How to Eat #6: To Young Muscle Men and Women
It's completely normal for high school athletes to want to build up their muscle. And as long as it is approached safely, there's no reason why they shouldn't try to meet that goal. The obvious way to build muscle is regular targeted exercise, but it's extremely important to support that exercise with a nutritious, varied diet. The founder of SportFuel Inc., a company dedicated to the proper nutrition of athletes, has developed an eating plan for high school aged athletes looking to increase muscle mass and reduce body fat. She recommends the following tips: (This 10 week plan is intended for athletes that strength train four times a week, and condition four or five times a week for 45 to 60 minutes. To lose weight, these athletes should take in 3,100 calories each day. Ideally, the result will be 21 pounds of fat lost and five pounds of lean muscle gained.)
- Stop eating processed foods such as white flour products, refined sugars, and items containing artificial colors or flavors, trans fats, chemicals, and additives.
- Replace "empty" foods with whole foods (Example: trade sugary cereal for oatmeal). Incorporate lean meats, fresh fruits and vegetables, whole grains, and healthy fats into your diet.
- Drink plenty of water. The suggested amount is half of your body weight in ounces. So if you weigh 175 pounds, you should drink 87.5 ounces of water each day.
- Eat throughout the day, rather than only having three big meals. Allow yourself a few snacks to keep the calories coming without putting strain on your digestion.
- Take a daily supplement that combines essential fatty acids, multivitamins, and chelated minerals.
- Consume "clean" protein through free-range and organic meat, eggs, and dairy. These, along with healthy fats (through nuts, avocados, and olive oil), and non-starchy vegetables will help you reduce body fat.

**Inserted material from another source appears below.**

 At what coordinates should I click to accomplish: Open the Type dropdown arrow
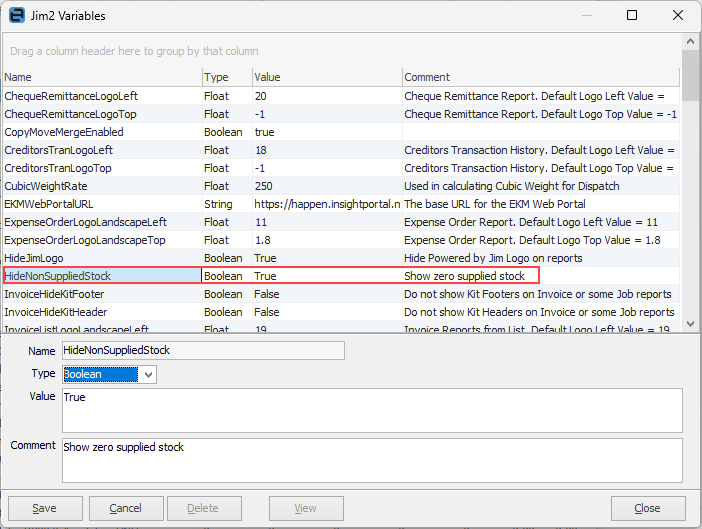pyautogui.click(x=149, y=374)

Other sources have endorsed the idea that increasing your protein intake will help build muscle. While it is true that protein is important for building and repairing muscle, athletes should remember to eat fruits, vegetables, and grains as well. One recommendation for protein consumption is one to one and one-half grams per kilogram of total body weight. While this plan was set up for athletes in high school, some people will have to work into the plan more gradually. It is best for the athletes to follow this plan only after they have completed puberty, as their bodies will be more developed, and thus prepared for the regimen. Remember - maintaining a healthy weight and toned muscles is more important than having the largest and strongest muscles. Every human body is different, and will vary from other bodies in its size and strength potential. Always put your health first, and work toward your strength goals both safely and effectively.